The presence of angiogenesis-related proteins in hiPSC-derived and healthy blood donor-derived platelets was detected using a proteome profiler array (proteome profiler human angiogenesis array kit, R&D Systems) according to the manufacturer’s instructions with loading of 2 × 10⁷ platelets per membrane. In brief, platelets derived from hiPSC-differentiation or from platelet concentrates, routinely produced at our blood center from healthy blood donors, were centrifuged at 1000× g for 15 min with prostaglandin E1 (PgE1, 1 µM, Sigma-Aldrich). Platelets were lysed with RIPA buffer (Sigma-Aldrich), supplemented with Halt™ Protease and phosphatase inhibitor cocktail (Thermo Fisher Scientific) and sonicated for 60 seconds on ice. For proteome profiler analysis, membrane spots were visualized and quantified using a Chemidoc system and imaging lab software 6.0.1 (all Bio-Rad Laboratories, Hercules CA, USA). Background signals were subtracted and signals were normalized compared to the reference spots located on the arrays.

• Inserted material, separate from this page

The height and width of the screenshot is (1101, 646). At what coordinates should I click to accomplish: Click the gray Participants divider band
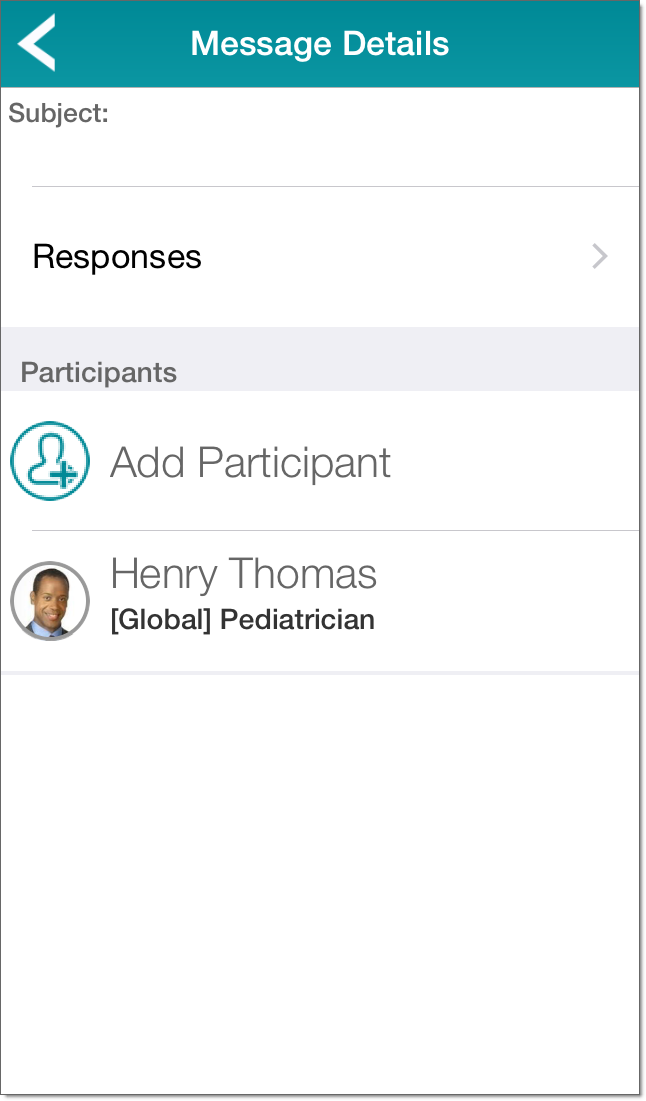pyautogui.click(x=400, y=360)
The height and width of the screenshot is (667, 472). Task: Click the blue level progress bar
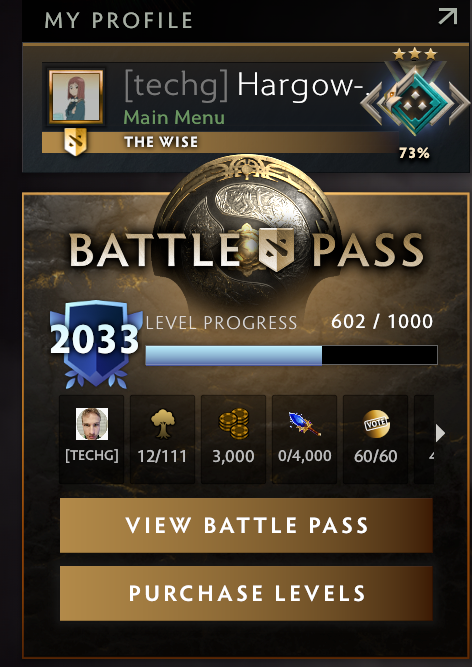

4.8. Rotational Thromboelastometry

ROTEM^® (Tem^® International GmbH, Germany) was used as in vitro coagulation assay. Briefly, 20 µL calcium chloride solution reagent (Tem^®) and 20 µL ex-tem^® reagent containing tissue factor (Tem^®) were pipetted into a pre-warmed 37 °C cup using an automated pipette as indicated by ‘on screen’ instructions. Various amounts of adult platelets derived from healthy blood donors after written informed consent and iPSC derived platelets (1 × 10⁵, 1 × 10⁶, 1 × 10⁷, 1 × 10⁸, respectively) diluted in 300 µL citrated blood group AB plasma (pool of 10 donations) were added and analyzed via EXTEM^® assay for 30 min. Clot formation time (until 20 min) and maximum clot firmness were evaluated. Pure citrated blood group AB plasma was used instead of citrated whole blood as a reference as described [33].

4.9. Statistical Analysis

Statistical analysis was performed in GraphPad Prism version 6.05 (GraphPad Software, San Diego, CA, USA), using unpaired or paired student’s t-tests or two-way ANOVA analysis with multiple comparison, as indicated. Differences were considered statistically significant with a p-value < 0.05.

5. Conclusions

Platelet production from hiPSCs or other stem/progenitor cell types and cell lines offers great opportunities providing human platelets for regenerative medicine and particularly in selected medical indications for patients lacking suitable donors. This study demonstrates that an improved protocol can further ameliorate platelet production from hiPSCs. We introduced tSNE analysis of polychromatic flow cytometry results for better monitoring hiPSC-MK maturation. ROTEM coagulation analysis confirmed the immature functional state of hiPSC-derived platelets. The rich pro-angiogenic proteome of the hiPSC platelets indicated applicability in regenerative medicine in addition to the visionary use for transfusing patients in the near future.